While we’re on this endlessly fascinating subject (no doubt you interrupted an especially enjoyable session of marital relations  in your eagerness to scan this post), how do you pronounce pronunciation ?   Look at the spelling:  with -nun-, not -noun-; compare denounce:denunciation::renounce:renunciation.  So the second syllable (which receives secondary stress) sounds like “nun” and not like “noun”.
Therefore, if anyone ever calls something a mispronounciation, that is very funny:  you should laugh at that person and point, and call him names.  Mispronounciation, like mispelling, is one of those words that apply to themselves:  linguistic philosophers call these autological.

~     ~     ~
Wikipedia actually botches this one a bit:  “The tetrasyllabic pronunciation is sometimes indicated with a diaresis, orthoëpy.” 
Apart from the fact that “diaresis” is misspelled (it should be either diaeresis or dieresis),  both variant pronunciations of orthoëpy are tetrasyllablic.  That is, they each have four syllables, which is easy to see in the way I have informally sounded them out, but hard to spot in the Wiki article’s ultraprecisionalistical IPA, where the basic “long o” sound gets transcribed əʊ . Well, that’s for the British way of pronouncing this vowel:  As in,  “əəəʊʊ, deeah, I have left my monocle on the grahnd piahno.”  The American version is transcribed oʊ, as in “oʊ no ya don’t, pardner !”

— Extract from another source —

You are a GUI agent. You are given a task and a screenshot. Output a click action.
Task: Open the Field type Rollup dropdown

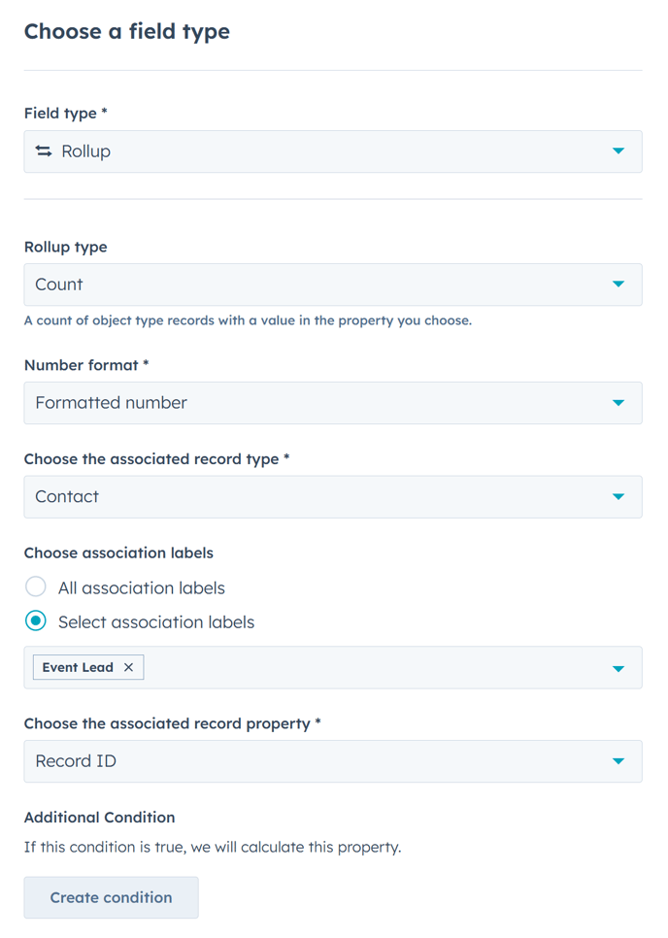point(332,151)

Doubtless what the author meant was that, but for that dieresis, some bumpkin would pronounce the word trisyllabically to rhyme with ropy-dopy.  But bumpkins have no idea what a dieresis represents:  for the average person, it’s just a meaningless decoration on whimsical stupidities like Mötley Crüe and Häagen-Dazs.


1 comment:

  1. You are so funny, Dr. Justice. You deserve a much larger stage than this blog.